At the beginning of the twelfth century, Scotland was just beginning to feel the fresh winds of feudalism. The granting of land under feudal tenure by David I meant that for the first time, Scotland had to supply quality arms and armour in quantity. The introduction of foreign knights to a great extent facilitated this as they brought with them some of the continental craftsmen who could supply the arms and armour for themselves. However, a wide ranging system would have to be instituted to fill the gap in Scotland of trained and skilled armourers. It was here that the crown stepped in and through its patronage and assistance, Scotland began to catch Europe up in terms of manufacturing her weapons. 

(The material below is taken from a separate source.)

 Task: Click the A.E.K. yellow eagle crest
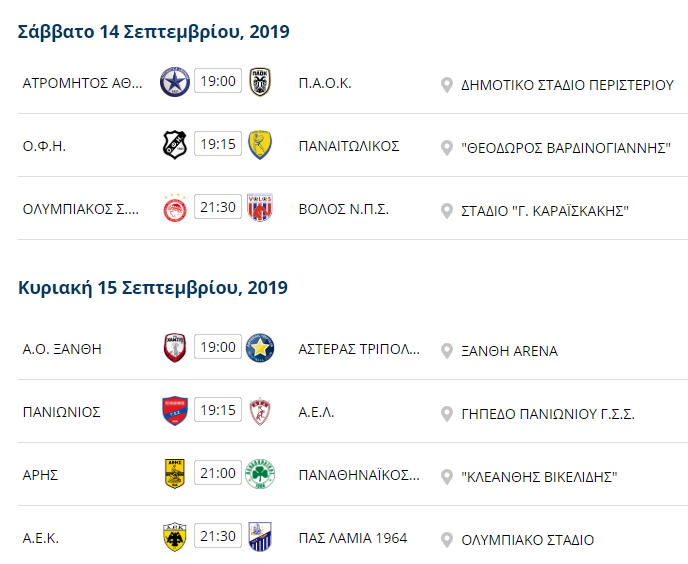point(175,537)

As elsewhere in Europe at this time, the armour in Scotland consisted of a short, wide sleeved hauberk reaching to the knees. This had a coif to cover the head and was slit up the front and back to enable the wearer to ride easily. On the head was worn a conical iron helm with a protective nasal piece. The arms carried by the twelfth century knight, were the large triangular shield, a spear held firmly between the arm and body and a double edged sword used to cut rather than thrust. The use of stirrups quite possibly  came into widespread use in Scotland at this time as well. 

The armour of the twelfth century continued in style with mainly small “fashionable” modifications until well into the thirteenth century. During the later thirteenth century the simple mail hauberk was being added to and reinforced with the addition of chausses to protect the legs and feet. This meant that movement was restricted about the knee and the mail was later to be stopped short of the knee and begin again just below it connected by a reinforced plate of leather, thereby facilitating movement. 

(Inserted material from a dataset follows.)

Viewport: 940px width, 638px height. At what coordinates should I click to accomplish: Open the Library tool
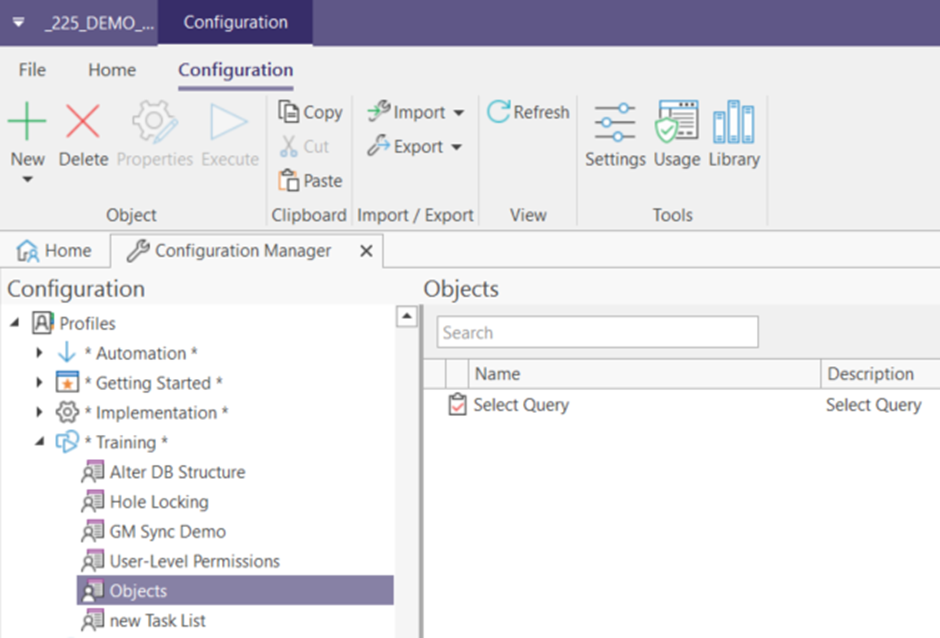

Later in the thirteenth century ailettes were added to the shoulders to protect them from downward strokes of the sword or axe. These were quite simplistic forms of the passe-gardes of the fifteenth century or epaulets of the Napoleonic era. These were not in widespread use during this period in Britain or the continent and their use in Scotland up to the fourteenth century can only be guessed at from the evidence of surviving seals etc. The early form of these was of leather covered with cloth or silk. They first appear in English records in 1278 when they are described in the roll of purchases for the Windsor tournament1

The one significant change in armour was in the helm. Early in the thirteenth century, conical helms began to be phased out and were replaced by pot shaped helms entirely enclosing the head. At first, these had flat tops and left the neck unprotected. Later development saw the helm become rounded on top and incorporate flared sides. They were also being made to rest on the shoulders rather than on the crown of the head. These helmets were in use until the mid fourteenth century, although curiously they are depicted on the great seals of Scotland until the end of James V’s reign.  

The shield, is an interesting item of equipment to look at in a Scottish context here. For much of the middle ages the shield was of the “heater” shape, i.e. having a straight or slightly concave top edge and curving to a point. The medieval shield rarely had a boss on the front as it tended to be used to display the heraldic symbols of the knight. In Scotland this type of shield was used alongside the targe. This was not a purely Highland phenomenon, although it was later to become associated exclusively with this area. 

All shields were constructed more or less the same. Two pieces of wood were glued together with the grain running in opposite directions to give strength. Inside this was then covered in  deer skin or wool and two or three straps were fitted to enable the wearer to grasp the shield during battle. A baldric strap was also fitted to enable the wearer to sling the shield on the back when not in use.